Tras compartir la estupefacción, empecé a imaginarme a un ciudadano Andrés,


de carne y seso, de cuerpo e ingle, con atributos y defectos como cualquier
individuo de las estadísticas, capaz de enamorar a redondas domésticas y
concebir hijos matrimoniales como granos de arroz. Y tal ejercicio me llevó sin
quererlo al análisis de su Gramática, para descubrir, ¡Oh, Colón!, que Andrés se
las traía. Nuevas y revolucionarias interpretaciones y postulaciones acerca de la
lengua castellana, vigencia a través de los siglos, perspectiva americanista hacia
el orbe, precursor de las corrientes renovadoras de la lingüística. Desde esa vez y
de los trances que siguen, somos panas, queridos compañeros de viaje, fraternos
camaradas en la infinita distancia.

Según pesquisas de historiadores, el creador de la palabra “totona” fue Andrés


Bello, bautizando de esa manera un dulce a base de pulpa de naranja, pulpa de
toronja y nata que al mezclarse y enfriarse, quedaba en forma gelatinosa y
carnosa. Cuentan, asimismo, que el ingenio de tal manjar correspondía a Mathilde,
una bella criada holandesa, de 19 años, rubia y de ojos verdes, con quien Bello
estableció un amorío extraconyugal dentro de su propia casa; y cuando el
polígrafo llegaba de laborar, iba directamente a la cocina donde se hallaba la
muchacha y le decía en clave “¡Mathilde, quiero totona!”, a fin de que nadie se
enterara de su infidelidad.

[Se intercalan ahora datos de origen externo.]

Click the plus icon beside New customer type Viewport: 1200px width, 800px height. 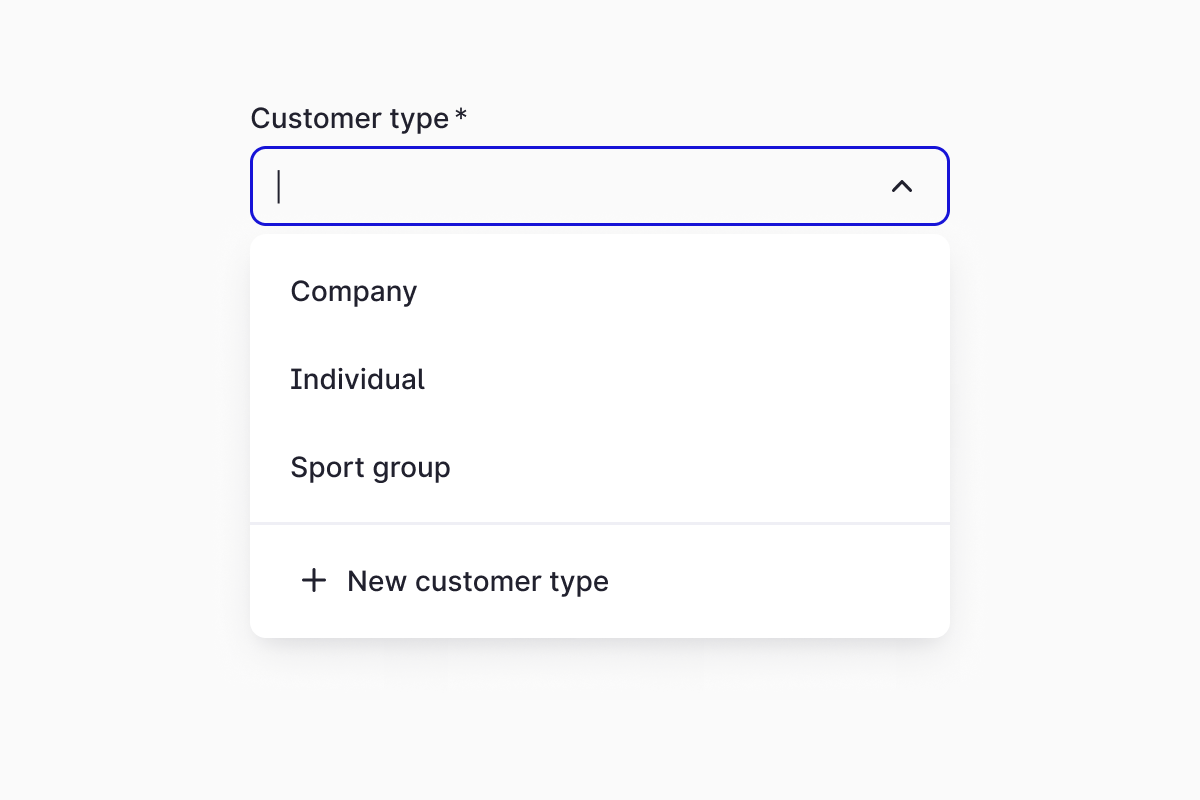[314, 581]
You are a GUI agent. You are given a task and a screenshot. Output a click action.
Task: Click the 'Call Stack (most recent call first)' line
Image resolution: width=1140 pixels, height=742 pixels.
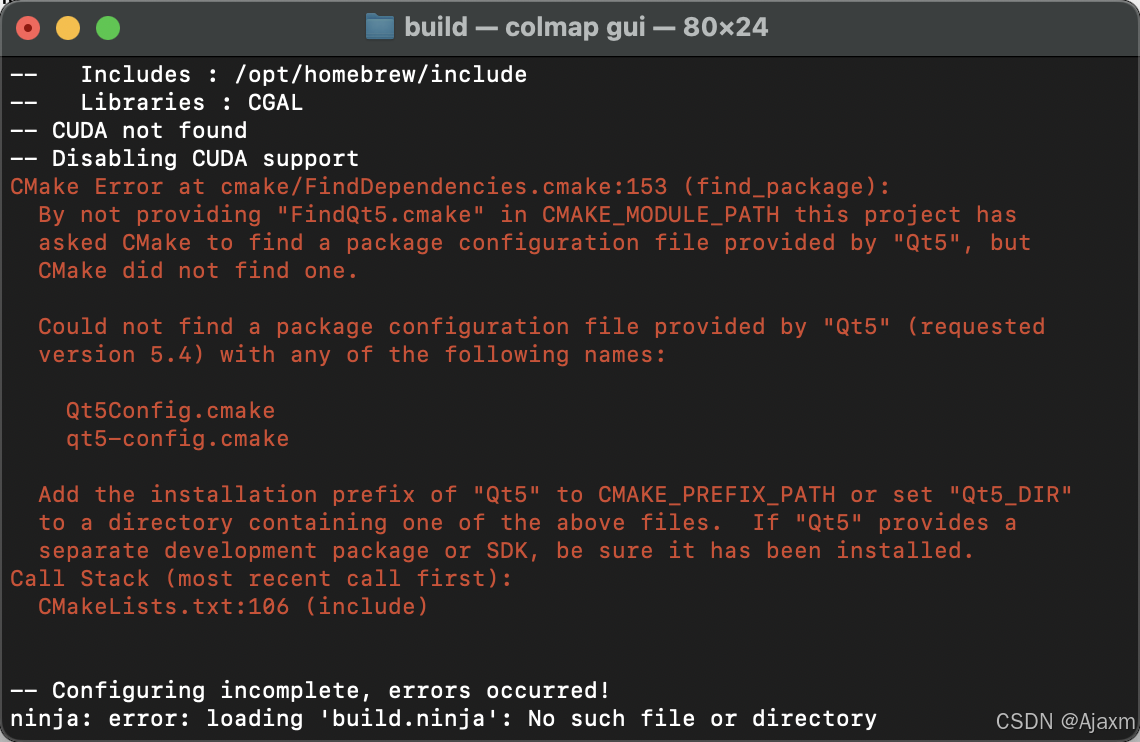pyautogui.click(x=262, y=578)
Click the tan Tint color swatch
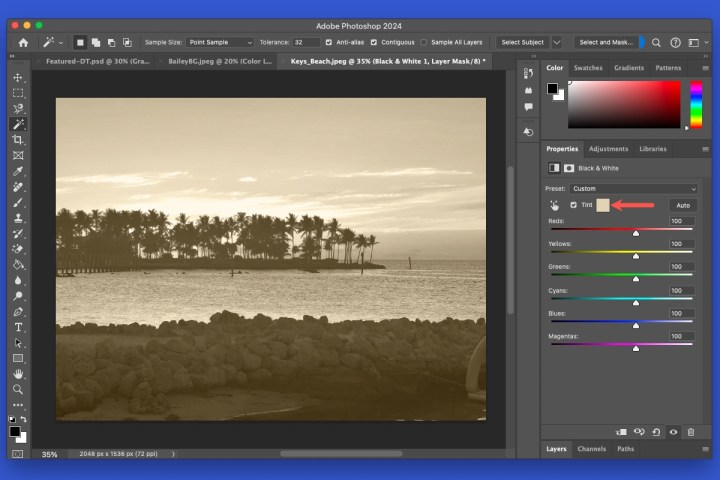Screen dimensions: 720x480 coord(603,205)
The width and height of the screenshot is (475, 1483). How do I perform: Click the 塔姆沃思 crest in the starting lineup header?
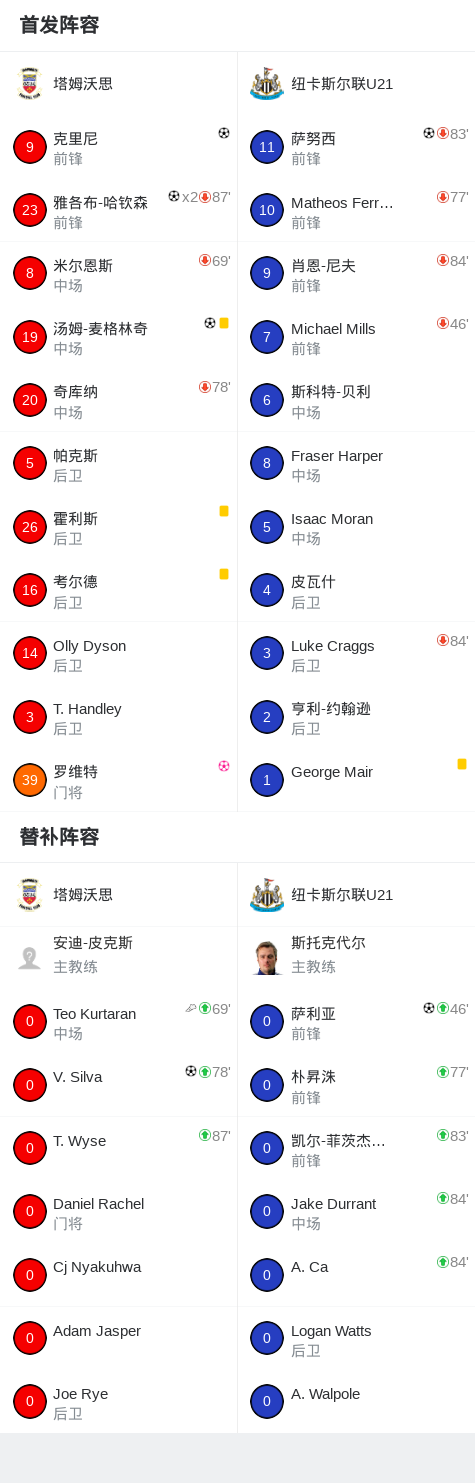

En trasposición de tiempos, si la esposa de don Andrés
lo hubiese descubierto actualmente, quizás habría exclamado: “¡Bello que te
quedó!”

También refieren que se debe a don Andrés, ¿quién lo creería?, el nombre de un


tradicional coctel chileno preparado con vino tinto dulce, pisco, yema de huevo,
canela y licor de cacao, pues al solicitarlo en la famosa Confitería Torres, don
Andrés Bello indicaba: “¡Tráigame una vaina de ésas que ustedes sirven!” Y así,
el coctel quedó para siempre como Vaina.

Mi compinche Andrés Bello, tan subjuntivo y antepresente, no ha dejado de ver lo


que escribo en la computadora. Susurra desacuerdos, solicita tachaduras, exige
enmiendas. Le pido, en onírico beneficio de ambos, que se devuelva a su zona de
intensa eternidad para que además de escribir, continúe manoseando a mozas
fermozas y degustando copitas de su vaina preferida.